A nanoemulsion of an anti-oxidant synergy formulation reduces tumor growth rate in neuroblastoma-bearing nude mice
Fonghsu Kuo, Timothy Kotyla, Thomas Wilson, Lydia Kifle, Thomai Panagiotou, Irwin Gruverman, Jean-Bosco Tagne, Thomas Shea, and Robert Nicolosi
Neuroblastoma, the most common form of childhood cancer, may arise from a biochemical block of cellular differentiation and a resultant continuation of a proliferative state. Neuroblastoma often spontaneously reverts by undergoing partial differentiation and ultimate degeneration and may be associated with the generation of reactive oxygen species (ROS). We have recently reported in neuroblastoma cell culture studies that an anti-oxidant synergy formulation (ASF) can induce differentiation and buffer neuronal degeneration and oxidative stress in cultured cortical neurons and in central nervous system tissue of apolipoprotein E-deficient mice.

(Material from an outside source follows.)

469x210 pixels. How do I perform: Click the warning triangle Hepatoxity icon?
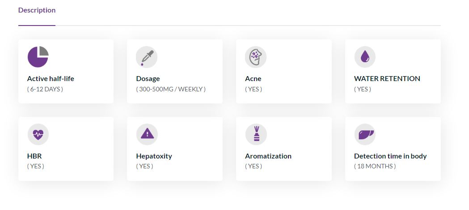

The objective of the present study was to investigate whether a subcutaneous injection and/or transdermal application of a nanoemulsion preparation of ASF would reduce tumor growth rate in a neuroblastoma xenograph mouse model. The results indicate that whereas suspensions of ASF were ineffective in decreasing tumor growth rate in the neuroblastoma mouse model, tumor growth rate was similarly reduced an average 65% by either subcutaneous injection or transdermal application of an ASF nanoemulsion preparation to the tumor. In conclusion, the data suggest that subcutaneous and/or transdermal application of an ASF nanoemulsion preparation is effective in reducing tumor growth rate in this neuroblastoma mouse model.